The consumer products industry is still trying to break out of its global funk. Unilever (NYSE:UL) this week announced flat sales volume as the company faced pressure from rivals and major weather disruptions in key markets. Still, Unilever's management team kept its full-year outlook in place and said they were encouraged to see early signs of a rebound in several geographies.
Let's take a closer look at the results.
What happened this quarter?
Organic sales growth was surprisingly weak as big gains in emerging markets were tempered by declines in the U.S. and Europe. Unilever gave up some market share this quarter, particularly in its European ice cream business. But the bigger factor was a sales disruption caused by hurricanes that hit the Caribbean and the key U.S. markets of Texas and Florida.
Highlights of the quarter include:
- Unilever's 2.6% organic growth pace marked a step down from the prior quarter's 3% gain. That growth once again depended entirely on price increases as sales volumes stayed flat.
- Each of the company's four divisions expanded, with the refreshment segment posting the best results thanks partly to innovation in the Ben & Jerry's and Magnum ice cream brands offsetting weakness in ice cream sales due to weather and competition. The personal care division, anchored by the Dove and Signal franchises, managed the smallest gains.
- By geography, Unilever grew organic sales by 6% in the Asia segment and by 6.6% in Latin America. China and India stood out as particularly strong growers. Yet those emerging market gains were mostly offset by declines in the U.S. and Europe.
What management had to say
CEO Paul Polman focused his comments on broader trends. "While conditions in our developed markets remain challenging," he said in a press release, "we are starting to see signs of improvement in some of our biggest emerging markets including India and China."
Executives are encouraged by the results out of their cost-cutting efforts, too.
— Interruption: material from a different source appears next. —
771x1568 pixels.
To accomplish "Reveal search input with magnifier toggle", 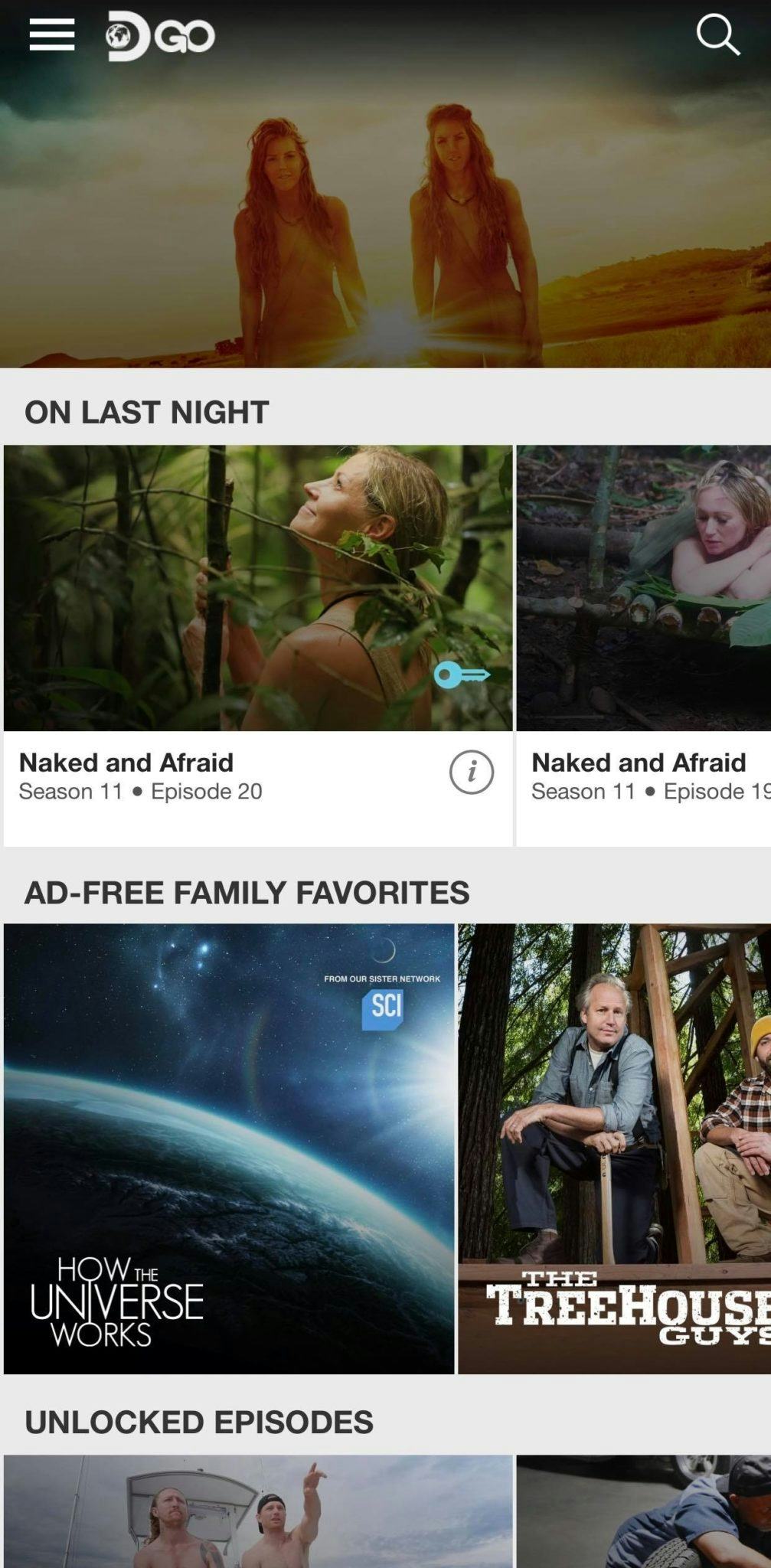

This initiative is running ahead of their targets, in fact, which is adding flexibility for extra investment in growth areas like advertising and marketing. "The new organization is delivering increased innovation speed and our savings programs are allowing us to step up investment behind new growth opportunities. We expect to reap the benefits over the coming quarters," Polman explained.
Executives affirmed their full-year outlook that predicts organic growth of between 3% and 5%. They still believe operating margin will improve by about a full percentage point, too, on its way to reaching 20% of sales by 2020.
That growth forecast implies that the company will expand sales at a pace that isn't much stronger than that of the overall industry this year. Executives aren't happy with that level of performance, which is why their focus is on speeding up organic sales so that Unilever is gaining market share again.
Management plans to get to that result through a mix of innovative product launches, portfolio shifts toward high-growth areas, and major brand acquisitions. These moves should lift results over the next few quarters, they say.
At the same time, it will be interesting to see whether developed markets like the U.S. and Europe continue to drag global results lower, or if they finally begin strengthening again to add momentum to the rebound that's happening in emerging markets.